#### Work item:
Transcribe every record below word for word.

Saved entries:
━━━━━━━━━━

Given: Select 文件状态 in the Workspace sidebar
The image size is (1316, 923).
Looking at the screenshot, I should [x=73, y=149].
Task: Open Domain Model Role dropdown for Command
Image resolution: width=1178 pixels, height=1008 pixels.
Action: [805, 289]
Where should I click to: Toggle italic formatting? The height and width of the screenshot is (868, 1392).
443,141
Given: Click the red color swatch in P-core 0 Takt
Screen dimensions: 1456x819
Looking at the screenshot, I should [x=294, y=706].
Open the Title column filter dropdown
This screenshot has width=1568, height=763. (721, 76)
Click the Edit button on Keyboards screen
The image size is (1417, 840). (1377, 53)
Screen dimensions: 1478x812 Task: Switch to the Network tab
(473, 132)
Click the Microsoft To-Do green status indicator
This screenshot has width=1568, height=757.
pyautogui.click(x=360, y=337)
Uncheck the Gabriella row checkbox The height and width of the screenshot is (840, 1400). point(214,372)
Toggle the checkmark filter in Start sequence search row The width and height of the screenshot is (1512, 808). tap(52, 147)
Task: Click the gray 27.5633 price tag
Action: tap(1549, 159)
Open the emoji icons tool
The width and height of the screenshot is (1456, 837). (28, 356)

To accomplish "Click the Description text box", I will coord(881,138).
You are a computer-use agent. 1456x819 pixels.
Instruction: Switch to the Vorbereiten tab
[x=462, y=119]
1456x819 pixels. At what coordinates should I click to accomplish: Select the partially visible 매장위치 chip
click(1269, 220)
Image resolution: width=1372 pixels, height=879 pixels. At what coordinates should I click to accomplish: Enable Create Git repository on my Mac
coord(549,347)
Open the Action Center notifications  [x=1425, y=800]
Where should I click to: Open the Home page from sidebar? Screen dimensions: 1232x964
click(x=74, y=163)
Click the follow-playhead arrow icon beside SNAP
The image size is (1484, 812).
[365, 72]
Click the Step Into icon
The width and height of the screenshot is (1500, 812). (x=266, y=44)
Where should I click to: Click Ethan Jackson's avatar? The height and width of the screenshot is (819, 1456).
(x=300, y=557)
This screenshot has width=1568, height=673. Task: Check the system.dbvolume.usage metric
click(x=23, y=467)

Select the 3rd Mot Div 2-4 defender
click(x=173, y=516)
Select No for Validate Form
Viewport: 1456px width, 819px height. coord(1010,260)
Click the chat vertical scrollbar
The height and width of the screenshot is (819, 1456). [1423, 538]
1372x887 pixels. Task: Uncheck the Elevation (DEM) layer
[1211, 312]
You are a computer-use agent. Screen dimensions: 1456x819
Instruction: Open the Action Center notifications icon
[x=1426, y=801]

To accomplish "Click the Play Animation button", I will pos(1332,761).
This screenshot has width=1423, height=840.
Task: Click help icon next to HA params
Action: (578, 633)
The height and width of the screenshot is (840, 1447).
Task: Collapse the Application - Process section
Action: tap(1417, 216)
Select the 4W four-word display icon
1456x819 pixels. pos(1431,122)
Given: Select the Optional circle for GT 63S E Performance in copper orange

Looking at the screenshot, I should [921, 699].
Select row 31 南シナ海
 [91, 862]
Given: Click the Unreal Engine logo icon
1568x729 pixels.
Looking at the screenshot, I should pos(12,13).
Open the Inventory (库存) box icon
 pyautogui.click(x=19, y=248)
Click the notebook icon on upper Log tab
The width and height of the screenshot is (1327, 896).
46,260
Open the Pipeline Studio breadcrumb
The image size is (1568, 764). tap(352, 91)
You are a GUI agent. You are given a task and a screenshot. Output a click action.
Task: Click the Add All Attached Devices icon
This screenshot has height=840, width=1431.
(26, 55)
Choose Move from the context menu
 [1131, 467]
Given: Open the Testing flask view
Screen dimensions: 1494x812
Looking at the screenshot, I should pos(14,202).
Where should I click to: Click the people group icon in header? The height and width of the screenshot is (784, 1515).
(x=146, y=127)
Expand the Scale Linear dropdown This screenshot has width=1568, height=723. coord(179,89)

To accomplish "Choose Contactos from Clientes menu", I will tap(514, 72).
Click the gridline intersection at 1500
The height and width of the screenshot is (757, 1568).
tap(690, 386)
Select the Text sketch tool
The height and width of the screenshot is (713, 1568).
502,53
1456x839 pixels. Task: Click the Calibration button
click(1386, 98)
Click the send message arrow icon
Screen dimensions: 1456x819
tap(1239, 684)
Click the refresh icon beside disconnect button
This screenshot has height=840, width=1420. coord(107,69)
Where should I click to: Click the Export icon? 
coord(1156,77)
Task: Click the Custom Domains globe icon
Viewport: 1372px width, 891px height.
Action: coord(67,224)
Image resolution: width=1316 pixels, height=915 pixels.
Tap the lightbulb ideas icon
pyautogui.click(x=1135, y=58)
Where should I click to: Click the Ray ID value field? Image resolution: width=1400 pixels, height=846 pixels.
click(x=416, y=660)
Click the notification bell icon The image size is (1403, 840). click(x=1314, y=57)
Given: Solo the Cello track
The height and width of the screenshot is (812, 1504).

━━━━━━━━━━

#### Problem solution:
Given: Select 文件状态 in the Workspace sidebar
The image size is (1316, 923).
Looking at the screenshot, I should [x=73, y=149].
Task: Open Domain Model Role dropdown for Command
Image resolution: width=1178 pixels, height=1008 pixels.
Action: [805, 289]
Where should I click to: Toggle italic formatting? The height and width of the screenshot is (868, 1392).
443,141
Given: Click the red color swatch in P-core 0 Takt
Screen dimensions: 1456x819
Looking at the screenshot, I should [x=294, y=706].
Open the Title column filter dropdown
This screenshot has width=1568, height=763. (721, 76)
Click the Edit button on Keyboards screen
The image size is (1417, 840). (1377, 53)
Screen dimensions: 1478x812 Task: Switch to the Network tab
(473, 132)
Click the Microsoft To-Do green status indicator
This screenshot has width=1568, height=757.
pyautogui.click(x=360, y=337)
Uncheck the Gabriella row checkbox The height and width of the screenshot is (840, 1400). point(214,372)
Toggle the checkmark filter in Start sequence search row The width and height of the screenshot is (1512, 808). tap(52, 147)
Task: Click the gray 27.5633 price tag
Action: tap(1549, 159)
Open the emoji icons tool
The width and height of the screenshot is (1456, 837). (28, 356)

To accomplish "Click the Description text box", I will coord(881,138).
You are a computer-use agent. 1456x819 pixels.
Instruction: Switch to the Vorbereiten tab
[x=462, y=119]
1456x819 pixels. At what coordinates should I click to accomplish: Select the partially visible 매장위치 chip
click(1269, 220)
Image resolution: width=1372 pixels, height=879 pixels. At what coordinates should I click to accomplish: Enable Create Git repository on my Mac
coord(549,347)
Open the Action Center notifications  [x=1425, y=800]
Where should I click to: Open the Home page from sidebar? Screen dimensions: 1232x964
click(x=74, y=163)
Click the follow-playhead arrow icon beside SNAP
The image size is (1484, 812).
[365, 72]
Click the Step Into icon
The width and height of the screenshot is (1500, 812). (x=266, y=44)
Where should I click to: Click Ethan Jackson's avatar? The height and width of the screenshot is (819, 1456).
(x=300, y=557)
This screenshot has width=1568, height=673. Task: Check the system.dbvolume.usage metric
click(x=23, y=467)

Select the 3rd Mot Div 2-4 defender
click(x=173, y=516)
Select No for Validate Form
Viewport: 1456px width, 819px height. coord(1010,260)
Click the chat vertical scrollbar
The height and width of the screenshot is (819, 1456). [1423, 538]
1372x887 pixels. Task: Uncheck the Elevation (DEM) layer
[1211, 312]
You are a computer-use agent. Screen dimensions: 1456x819
Instruction: Open the Action Center notifications icon
[x=1426, y=801]

To accomplish "Click the Play Animation button", I will pos(1332,761).
This screenshot has width=1423, height=840.
Task: Click help icon next to HA params
Action: (578, 633)
The height and width of the screenshot is (840, 1447).
Task: Collapse the Application - Process section
Action: tap(1417, 216)
Select the 4W four-word display icon
1456x819 pixels. pos(1431,122)
Given: Select the Optional circle for GT 63S E Performance in copper orange

Looking at the screenshot, I should [921, 699].
Select row 31 南シナ海
 [91, 862]
Given: Click the Unreal Engine logo icon
1568x729 pixels.
Looking at the screenshot, I should pos(12,13).
Open the Inventory (库存) box icon
 pyautogui.click(x=19, y=248)
Click the notebook icon on upper Log tab
The width and height of the screenshot is (1327, 896).
46,260
Open the Pipeline Studio breadcrumb
The image size is (1568, 764). tap(352, 91)
You are a GUI agent. You are given a task and a screenshot. Output a click action.
Task: Click the Add All Attached Devices icon
This screenshot has height=840, width=1431.
(26, 55)
Choose Move from the context menu
 [1131, 467]
Given: Open the Testing flask view
Screen dimensions: 1494x812
Looking at the screenshot, I should pos(14,202).
Where should I click to: Click the people group icon in header? The height and width of the screenshot is (784, 1515).
(x=146, y=127)
Expand the Scale Linear dropdown This screenshot has width=1568, height=723. coord(179,89)

To accomplish "Choose Contactos from Clientes menu", I will tap(514, 72).
Click the gridline intersection at 1500
The height and width of the screenshot is (757, 1568).
tap(690, 386)
Select the Text sketch tool
The height and width of the screenshot is (713, 1568).
502,53
1456x839 pixels. Task: Click the Calibration button
click(1386, 98)
Click the send message arrow icon
Screen dimensions: 1456x819
tap(1239, 684)
Click the refresh icon beside disconnect button
This screenshot has height=840, width=1420. coord(107,69)
Where should I click to: Click the Export icon? 
coord(1156,77)
Task: Click the Custom Domains globe icon
Viewport: 1372px width, 891px height.
Action: coord(67,224)
Image resolution: width=1316 pixels, height=915 pixels.
Tap the lightbulb ideas icon
pyautogui.click(x=1135, y=58)
Where should I click to: Click the Ray ID value field? Image resolution: width=1400 pixels, height=846 pixels.
click(x=416, y=660)
Click the notification bell icon The image size is (1403, 840). click(x=1314, y=57)
Given: Solo the Cello track
The height and width of the screenshot is (812, 1504).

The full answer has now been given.